Un grand emprunt européen : les solutions à privilégier et les idées à rejeter
Tous les domaines énoncés ci-dessus mériteraient effectivement des efforts accrus d'investissement mais il est justement regrettable que des solutions nationales prédominent, alors que c'est là que les politiques de l'Union sont les plus efficientes et surpassent celles des États. En effet, l'échelon pertinent pour réaliser les investissements capables de rendre l'économie européenne plus dynamique est sans nul doute européen : les grandes infrastructures de transport, les réseaux de télécommunication de nouvelle génération, les réseaux de transport d'énergie (gaz, pétrole, électricité), mais également les projets de recherche fondamentale où les effets d'échelle et de club sont cruciaux, le développement du capital humain par le renforcement des liens entre pôles de recherche et universitaires. A l'inverse, les tentatives de réaliser de tels projets au niveau strictement national sont souvent vouées à l'échec, comme l'ont montré les pléthoriques (67!) "Pôles de compétitivité" lancés en 2005. Idée judicieuse à l'origine puisque les synergies qui existent entre entreprises, universités et grandes écoles et centres de recherche publics et privés sont réelles, la volonté de chaque conseil régional et général d'avoir "son" pôle a porté un grave préjudice au projet qui aurait dû être conçu et réalisé à l'échelle européenne. Enfin, l'UE est aussi le meilleur niveau de décision car si sa dimension technique est par bien des aspects critiquable, elle lui permet aussi de porter plus aisément des projets de long terme et de s'inscrire dans un cycle électoral plus cohérent car identique pour les 27, tandis que la multiplication des échéances électorales nationales incite à des dépenses immédiatement visibles sans prise en compte de leurs bénéfices sur le plus long terme.
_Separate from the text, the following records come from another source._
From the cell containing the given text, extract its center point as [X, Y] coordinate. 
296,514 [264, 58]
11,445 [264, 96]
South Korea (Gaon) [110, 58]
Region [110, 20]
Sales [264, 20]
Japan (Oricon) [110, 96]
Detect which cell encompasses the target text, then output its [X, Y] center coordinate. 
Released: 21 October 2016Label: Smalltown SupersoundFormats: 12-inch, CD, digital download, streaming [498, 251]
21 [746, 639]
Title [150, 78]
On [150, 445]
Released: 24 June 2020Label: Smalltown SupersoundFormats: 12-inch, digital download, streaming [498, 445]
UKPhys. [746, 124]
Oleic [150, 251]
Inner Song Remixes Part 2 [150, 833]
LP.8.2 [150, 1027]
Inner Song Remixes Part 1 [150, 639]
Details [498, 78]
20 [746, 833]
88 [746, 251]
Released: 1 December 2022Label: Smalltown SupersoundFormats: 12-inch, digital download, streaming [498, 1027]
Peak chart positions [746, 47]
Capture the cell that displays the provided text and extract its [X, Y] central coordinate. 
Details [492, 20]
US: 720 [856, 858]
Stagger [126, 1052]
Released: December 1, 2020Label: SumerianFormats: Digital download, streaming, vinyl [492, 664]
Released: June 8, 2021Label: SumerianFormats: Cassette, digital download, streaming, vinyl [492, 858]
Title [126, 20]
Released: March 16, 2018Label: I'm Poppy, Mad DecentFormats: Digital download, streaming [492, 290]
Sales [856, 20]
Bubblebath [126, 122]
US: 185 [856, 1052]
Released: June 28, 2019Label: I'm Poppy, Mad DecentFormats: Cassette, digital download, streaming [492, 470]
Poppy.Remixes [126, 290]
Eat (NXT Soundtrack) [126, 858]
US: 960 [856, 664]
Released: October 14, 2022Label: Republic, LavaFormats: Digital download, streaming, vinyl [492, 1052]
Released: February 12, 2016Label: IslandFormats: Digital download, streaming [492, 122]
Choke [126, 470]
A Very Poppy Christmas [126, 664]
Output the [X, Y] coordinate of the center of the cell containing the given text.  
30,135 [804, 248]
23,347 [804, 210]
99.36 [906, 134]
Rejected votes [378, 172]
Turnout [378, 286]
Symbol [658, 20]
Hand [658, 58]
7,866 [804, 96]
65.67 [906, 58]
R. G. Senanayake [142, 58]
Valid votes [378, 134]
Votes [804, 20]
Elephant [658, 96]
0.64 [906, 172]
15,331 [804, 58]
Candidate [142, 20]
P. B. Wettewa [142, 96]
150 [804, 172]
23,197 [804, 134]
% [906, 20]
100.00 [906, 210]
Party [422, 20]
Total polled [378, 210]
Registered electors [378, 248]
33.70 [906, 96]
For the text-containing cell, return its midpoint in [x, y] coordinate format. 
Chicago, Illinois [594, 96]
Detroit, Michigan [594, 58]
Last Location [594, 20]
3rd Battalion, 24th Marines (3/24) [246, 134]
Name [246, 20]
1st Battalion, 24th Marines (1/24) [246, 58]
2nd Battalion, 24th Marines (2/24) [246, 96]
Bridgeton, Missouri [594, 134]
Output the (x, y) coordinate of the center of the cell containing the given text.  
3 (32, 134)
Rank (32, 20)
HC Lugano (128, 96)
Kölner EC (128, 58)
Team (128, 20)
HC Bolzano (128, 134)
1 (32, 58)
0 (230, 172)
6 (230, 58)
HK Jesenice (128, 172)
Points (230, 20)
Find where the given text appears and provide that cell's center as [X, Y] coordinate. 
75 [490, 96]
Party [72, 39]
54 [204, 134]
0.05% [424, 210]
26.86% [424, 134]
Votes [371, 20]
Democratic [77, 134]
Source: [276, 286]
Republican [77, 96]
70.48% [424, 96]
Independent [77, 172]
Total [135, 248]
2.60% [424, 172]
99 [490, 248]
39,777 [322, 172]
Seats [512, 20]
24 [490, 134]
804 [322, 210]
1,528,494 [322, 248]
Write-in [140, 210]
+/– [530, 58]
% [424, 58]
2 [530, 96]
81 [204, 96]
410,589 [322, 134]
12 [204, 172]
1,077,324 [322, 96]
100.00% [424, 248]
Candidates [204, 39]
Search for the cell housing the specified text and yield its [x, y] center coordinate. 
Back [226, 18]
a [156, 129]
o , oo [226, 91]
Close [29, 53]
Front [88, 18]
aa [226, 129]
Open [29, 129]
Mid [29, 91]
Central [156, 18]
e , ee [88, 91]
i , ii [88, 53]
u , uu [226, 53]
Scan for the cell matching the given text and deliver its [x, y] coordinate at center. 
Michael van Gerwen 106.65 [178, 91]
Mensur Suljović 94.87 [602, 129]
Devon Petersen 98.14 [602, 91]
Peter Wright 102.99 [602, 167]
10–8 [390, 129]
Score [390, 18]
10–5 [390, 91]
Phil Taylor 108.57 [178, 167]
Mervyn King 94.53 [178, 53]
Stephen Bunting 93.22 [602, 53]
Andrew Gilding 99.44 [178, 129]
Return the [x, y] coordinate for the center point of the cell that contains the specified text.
(ii) La seconde option, qui apparaît d'autant moins d’actualité aujourd'hui que la sortie de crise constitue un horizon probable, aurait consisté à organiser un emprunt massif et ponctuel afin de financer un plan de relance à l'échelle européenne, directement géré par l'Union européenne. C'est une erreur de croire que l'Union puisse mener à bien une telle politique en l'état actuel de ses compétences : la relance ne peut s'opérer que par une baisse des prélèvements obligatoires ou par une augmentation des dépenses. Or, l'UE ne prélève aucun impôt sur les ménages ou les entreprises et les dépenses de l'Union se répartissent essentiellement entre quatre politiques: la PAC, la politique régionale, la politique de développement et les politiques de soutien à l'innovation : aucun de ces champs n'est propice à une augmentation immédiate et massive des dépenses puisqu'il s'agit au contraire de politiques de long terme qui s'inscrivent dans des durées dépassant largement celles des cycles économiques. On peut le déplorer mais force est de constater que les États demeurent pour l'instant plus à même de mener des plans de relance budgétaire. En l'état actuel de ses compétences, l'UE doit donc d'abord s'efforcer de coordonner les politiques budgétaires nationales, ce qui constitue un projet déjà fort ambitieux.
JG
1) Mémoires pour servir l’Histoire de France sous Napoléon, écrits à Sainte Hélène par les Généraux qui ont partagé sa captivité, 1823.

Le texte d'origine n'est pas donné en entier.